Rewrite the stretch of the material from the line containing "Screen dimensions: 1483x812" through the line containing "Expand more products", replacing "Enterprise" with "Business" and changing nothing else.

:: Available records ::

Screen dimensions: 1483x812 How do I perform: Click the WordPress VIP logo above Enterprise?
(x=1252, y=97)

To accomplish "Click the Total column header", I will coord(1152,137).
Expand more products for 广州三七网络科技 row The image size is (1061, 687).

:::
:: Available records ::

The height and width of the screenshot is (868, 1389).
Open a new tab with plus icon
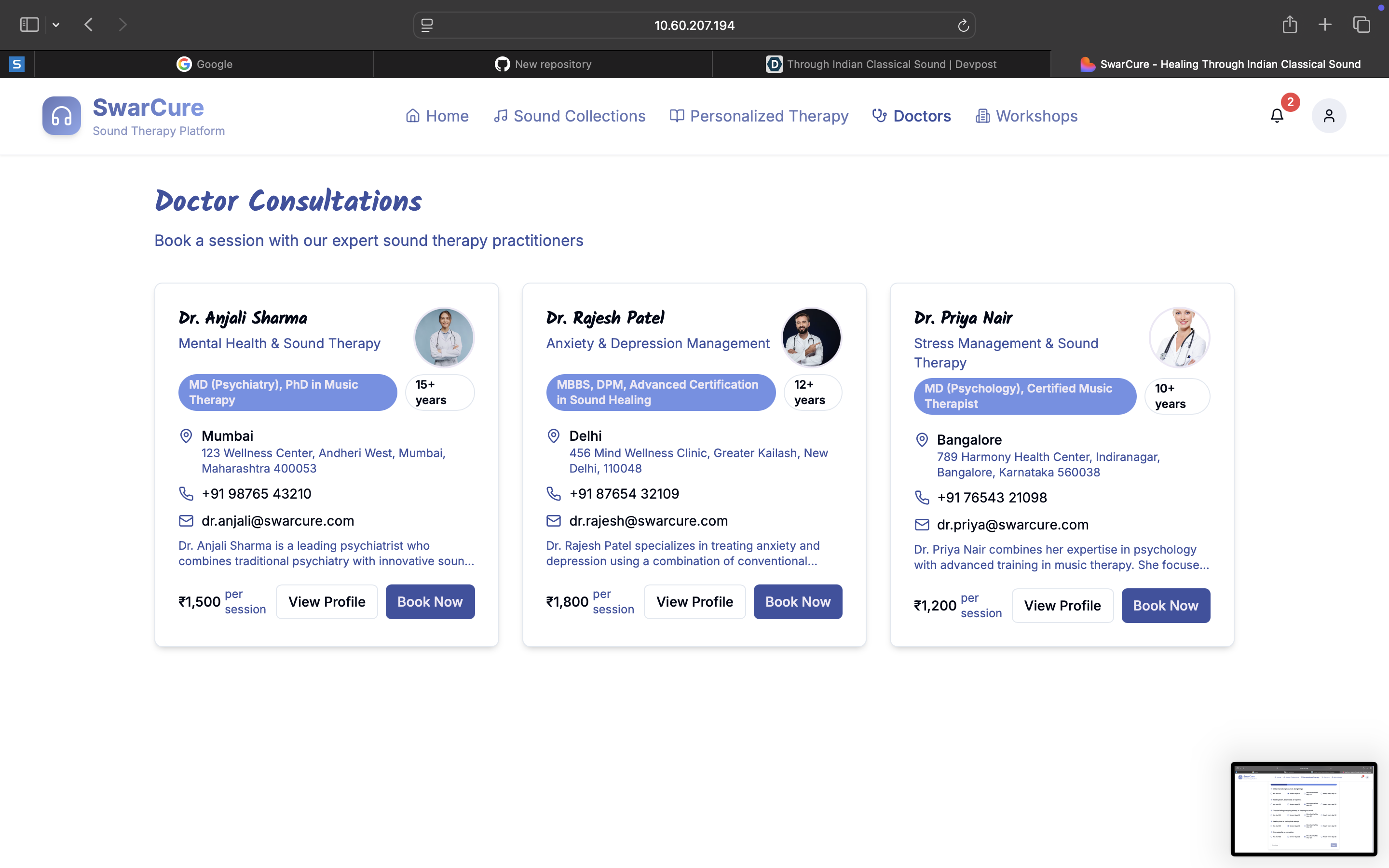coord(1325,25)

:::

**Task solution:**
Screen dimensions: 1483x812 How do I perform: Click the WordPress VIP logo above Business?
(x=1252, y=97)

To accomplish "Click the Total column header", I will coord(1152,137).
Expand more products for 广州三七网络科技 row The image size is (1061, 687).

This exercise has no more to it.